**Work instruction A:**
Answer these questions about the study methods passage, one per line:
(i) At which time points were participants contacted after treatment?
(ii) What was the LLOQ of the LC-MS/MS method used for Syn3?
(iii) For how long were the blood samples allowed to clot at room temperature?
**Work instruction B:**
Copy the study methods passage starting with "To assess systemic absorption" and going on through "of 5 ng/mL).", substituting "serum" for "plasma".

**Quoted passage:**
# # # #

Secondary endpoints evaluated gene transduction (urinary IFNα excretion), and clinical activity in those patients with detectable urine IFNα. A CR was defined as no visual evidence of disease, negative biopsy of the prior scar site (or any visually identified lesion) and negative cytology at 3-month cystoscopy. Patients who achieved a CR 3 months after administration were eligible to receive a second administration of rAd-IFNα/Syn3 at the same dose level. Following treatment, participants were contacted at months 6, 9, 12 and yearly for 2 years to assess for AEs and disease status.
Pharmacodynamics and pharmacokinetics of adenoviral shedding and systemic absorption of rAd-IFNα
To assess systemic exposure to the adenoviral vector, whole blood samples were collected at 2, 6 and 72 hours post dose (in EDTA) for determination of rAd-IFNα DNA by quantitative polymerase chain reaction (qPCR) (Lower limit of quantitation (LLOQ); 1×104 copies/mL). To assess shedding of rAd-IFNα, urine samples were collected daily from Day 7 to Day 14 post dose (rAd-IFNα DNA measured by qPCR; LLOQ 5×104 copies/mL).
Pharmacokinetics and systemic absorption of Syn3 (SCH 209702)
To assess systemic absorption of Syn3, plasma isolated from whole blood samples (prior to dosing, at the end of dosing and 2,3,4,6 and 24 hours post installation) were evaluated using a validated liquid chromatography with tandem mass spectrometric detection (LC-MS/MS) (LLOQ of 5 ng/mL).
Anti-adenoviral and anti-inteferon antibody titers
Whole blood samples were drawn prior to dosing, at Day 7 (anti-adenoviral antibodies only), at 4 weeks (days 28 or 29), and at 12 weeks post dose. Samples were allowed to clot at room temperature for 30 minutes then centrifuged to separate serum for analysis. Both the anti-adenoviral and anti-interferon antibody assays were non-quantitative electrochemiluminescent methods.
Serum IFNα levels
Blood for determination of serum IFNα protein concentration was collected prior to dosing, 6 hours post dose and daily for 7 days. Samples were analyzed by a validated electrochemiluminescent immunoassay (LLOQ 10 – 18IU/mL).

# # # #

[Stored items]
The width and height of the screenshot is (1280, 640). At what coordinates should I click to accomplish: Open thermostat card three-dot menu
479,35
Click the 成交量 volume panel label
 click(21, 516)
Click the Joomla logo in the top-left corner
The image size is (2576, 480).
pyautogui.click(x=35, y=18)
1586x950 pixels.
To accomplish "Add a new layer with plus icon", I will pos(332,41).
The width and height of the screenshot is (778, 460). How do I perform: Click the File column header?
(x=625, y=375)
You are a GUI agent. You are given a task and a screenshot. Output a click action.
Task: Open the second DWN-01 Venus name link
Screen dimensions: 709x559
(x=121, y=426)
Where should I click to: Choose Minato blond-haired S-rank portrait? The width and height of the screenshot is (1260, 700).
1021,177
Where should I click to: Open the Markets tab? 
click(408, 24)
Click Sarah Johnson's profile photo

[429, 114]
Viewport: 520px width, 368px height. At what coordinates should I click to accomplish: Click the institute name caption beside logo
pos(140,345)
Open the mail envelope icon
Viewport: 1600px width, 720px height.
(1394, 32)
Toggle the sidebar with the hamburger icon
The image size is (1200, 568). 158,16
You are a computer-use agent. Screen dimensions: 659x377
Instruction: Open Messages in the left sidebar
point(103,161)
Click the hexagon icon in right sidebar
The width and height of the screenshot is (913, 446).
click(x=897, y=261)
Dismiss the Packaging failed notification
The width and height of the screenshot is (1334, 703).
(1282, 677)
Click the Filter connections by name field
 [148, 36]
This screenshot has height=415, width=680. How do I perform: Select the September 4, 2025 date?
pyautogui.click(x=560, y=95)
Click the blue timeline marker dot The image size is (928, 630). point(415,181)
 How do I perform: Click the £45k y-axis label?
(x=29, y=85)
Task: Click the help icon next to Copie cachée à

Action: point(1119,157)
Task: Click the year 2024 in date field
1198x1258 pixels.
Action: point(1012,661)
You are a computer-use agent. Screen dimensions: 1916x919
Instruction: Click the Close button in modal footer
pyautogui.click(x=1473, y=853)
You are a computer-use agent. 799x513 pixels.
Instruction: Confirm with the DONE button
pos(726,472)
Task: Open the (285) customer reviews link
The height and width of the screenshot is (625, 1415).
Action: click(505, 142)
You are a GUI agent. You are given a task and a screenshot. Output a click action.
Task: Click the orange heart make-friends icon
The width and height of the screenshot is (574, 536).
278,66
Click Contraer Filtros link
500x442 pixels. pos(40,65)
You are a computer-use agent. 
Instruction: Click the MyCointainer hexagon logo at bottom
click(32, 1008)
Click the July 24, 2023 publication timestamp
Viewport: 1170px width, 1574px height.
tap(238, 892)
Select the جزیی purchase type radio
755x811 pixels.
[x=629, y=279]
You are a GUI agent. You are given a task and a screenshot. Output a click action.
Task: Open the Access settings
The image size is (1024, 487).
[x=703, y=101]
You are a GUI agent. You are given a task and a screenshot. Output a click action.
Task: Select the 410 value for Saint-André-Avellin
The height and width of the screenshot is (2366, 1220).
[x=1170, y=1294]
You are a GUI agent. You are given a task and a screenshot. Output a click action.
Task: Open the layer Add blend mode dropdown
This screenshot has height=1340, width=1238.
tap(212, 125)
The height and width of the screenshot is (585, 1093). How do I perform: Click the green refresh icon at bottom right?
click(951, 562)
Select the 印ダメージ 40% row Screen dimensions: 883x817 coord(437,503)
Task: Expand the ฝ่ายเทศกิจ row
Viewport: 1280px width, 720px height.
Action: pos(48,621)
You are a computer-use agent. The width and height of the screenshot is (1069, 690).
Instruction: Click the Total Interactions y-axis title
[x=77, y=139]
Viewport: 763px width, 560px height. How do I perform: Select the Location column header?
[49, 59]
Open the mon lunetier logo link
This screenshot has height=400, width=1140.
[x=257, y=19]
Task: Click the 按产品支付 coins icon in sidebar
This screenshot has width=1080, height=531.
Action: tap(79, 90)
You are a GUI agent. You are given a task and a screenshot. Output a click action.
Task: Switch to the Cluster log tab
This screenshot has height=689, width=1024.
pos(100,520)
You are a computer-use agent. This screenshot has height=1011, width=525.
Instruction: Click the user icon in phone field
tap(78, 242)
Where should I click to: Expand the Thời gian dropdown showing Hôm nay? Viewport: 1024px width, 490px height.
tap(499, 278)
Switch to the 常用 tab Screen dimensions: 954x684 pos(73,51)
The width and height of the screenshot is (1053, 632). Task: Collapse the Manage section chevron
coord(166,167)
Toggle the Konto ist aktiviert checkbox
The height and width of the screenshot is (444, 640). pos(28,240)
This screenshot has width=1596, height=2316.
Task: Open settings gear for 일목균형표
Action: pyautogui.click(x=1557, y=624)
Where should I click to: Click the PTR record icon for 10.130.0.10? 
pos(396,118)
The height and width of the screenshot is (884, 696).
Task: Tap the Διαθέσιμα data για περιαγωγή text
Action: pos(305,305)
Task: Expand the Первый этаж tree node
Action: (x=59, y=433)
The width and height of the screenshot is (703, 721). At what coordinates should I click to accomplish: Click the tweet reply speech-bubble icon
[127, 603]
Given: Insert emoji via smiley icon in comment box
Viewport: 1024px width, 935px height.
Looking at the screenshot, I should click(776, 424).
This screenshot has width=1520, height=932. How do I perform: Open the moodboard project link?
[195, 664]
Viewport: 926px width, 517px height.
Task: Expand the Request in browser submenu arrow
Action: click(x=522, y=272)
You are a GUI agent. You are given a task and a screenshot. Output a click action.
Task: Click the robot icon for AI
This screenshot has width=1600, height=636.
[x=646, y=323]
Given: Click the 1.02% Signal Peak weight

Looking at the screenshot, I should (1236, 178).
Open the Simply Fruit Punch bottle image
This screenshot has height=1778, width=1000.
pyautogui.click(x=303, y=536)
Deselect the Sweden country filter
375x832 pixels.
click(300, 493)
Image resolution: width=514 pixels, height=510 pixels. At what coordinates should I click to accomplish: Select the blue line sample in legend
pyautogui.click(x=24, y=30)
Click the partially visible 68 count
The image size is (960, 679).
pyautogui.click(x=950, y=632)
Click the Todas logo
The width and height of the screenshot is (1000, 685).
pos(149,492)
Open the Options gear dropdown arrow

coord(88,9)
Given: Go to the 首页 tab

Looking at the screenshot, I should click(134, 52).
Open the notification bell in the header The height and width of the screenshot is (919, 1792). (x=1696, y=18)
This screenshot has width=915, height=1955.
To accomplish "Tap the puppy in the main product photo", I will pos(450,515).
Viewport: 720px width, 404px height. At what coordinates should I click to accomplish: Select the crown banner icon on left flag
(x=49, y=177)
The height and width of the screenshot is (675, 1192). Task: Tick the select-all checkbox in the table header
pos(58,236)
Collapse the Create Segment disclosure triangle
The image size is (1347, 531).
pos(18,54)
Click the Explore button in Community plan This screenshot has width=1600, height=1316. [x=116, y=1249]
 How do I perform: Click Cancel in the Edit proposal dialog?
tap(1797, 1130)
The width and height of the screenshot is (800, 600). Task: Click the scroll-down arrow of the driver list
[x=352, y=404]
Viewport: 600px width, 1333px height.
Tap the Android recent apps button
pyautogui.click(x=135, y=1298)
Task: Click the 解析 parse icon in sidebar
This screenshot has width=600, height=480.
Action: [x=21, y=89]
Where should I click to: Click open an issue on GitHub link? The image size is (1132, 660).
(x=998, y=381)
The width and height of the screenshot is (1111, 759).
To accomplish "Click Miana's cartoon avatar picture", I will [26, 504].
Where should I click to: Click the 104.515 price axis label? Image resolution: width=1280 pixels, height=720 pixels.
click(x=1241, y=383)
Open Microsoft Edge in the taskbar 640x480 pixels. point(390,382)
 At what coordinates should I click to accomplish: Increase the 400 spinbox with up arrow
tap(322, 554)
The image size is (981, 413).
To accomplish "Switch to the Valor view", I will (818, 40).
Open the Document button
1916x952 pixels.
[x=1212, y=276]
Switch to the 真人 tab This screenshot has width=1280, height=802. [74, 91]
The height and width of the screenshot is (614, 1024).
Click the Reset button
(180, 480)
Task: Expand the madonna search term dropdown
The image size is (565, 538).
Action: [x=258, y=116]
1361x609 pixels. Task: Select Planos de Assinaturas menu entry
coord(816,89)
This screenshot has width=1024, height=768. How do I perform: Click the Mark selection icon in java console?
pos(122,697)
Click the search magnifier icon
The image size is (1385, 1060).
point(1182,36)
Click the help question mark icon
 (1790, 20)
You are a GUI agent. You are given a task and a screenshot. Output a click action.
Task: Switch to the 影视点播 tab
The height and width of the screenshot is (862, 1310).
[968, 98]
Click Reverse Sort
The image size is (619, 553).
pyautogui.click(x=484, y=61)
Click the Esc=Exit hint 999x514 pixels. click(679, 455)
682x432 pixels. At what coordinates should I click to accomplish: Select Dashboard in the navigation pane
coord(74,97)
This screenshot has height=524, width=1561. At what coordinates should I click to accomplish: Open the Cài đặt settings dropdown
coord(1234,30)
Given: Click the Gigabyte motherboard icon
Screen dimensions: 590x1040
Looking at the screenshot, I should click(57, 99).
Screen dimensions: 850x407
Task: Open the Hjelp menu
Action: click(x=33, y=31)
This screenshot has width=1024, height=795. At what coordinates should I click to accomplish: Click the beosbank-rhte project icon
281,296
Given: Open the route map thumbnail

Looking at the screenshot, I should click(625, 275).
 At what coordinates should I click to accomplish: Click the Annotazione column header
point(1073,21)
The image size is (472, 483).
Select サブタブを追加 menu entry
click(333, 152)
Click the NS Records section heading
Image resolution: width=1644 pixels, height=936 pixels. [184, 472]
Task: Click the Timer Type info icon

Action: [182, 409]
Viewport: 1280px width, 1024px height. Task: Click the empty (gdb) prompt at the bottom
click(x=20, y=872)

# # # #

**Answer space A:**
(i) At months 6, 9 and 12, and then yearly for 2 years
(ii) 5 ng/mL
(iii) 30 minutes

**Answer space B:**
To assess systemic absorption of Syn3, serum isolated from whole blood samples (prior to dosing, at the end of dosing and 2,3,4,6 and 24 hours post installation) were evaluated using a validated liquid chromatography with tandem mass spectrometric detection (LC-MS/MS) (LLOQ of 5 ng/mL).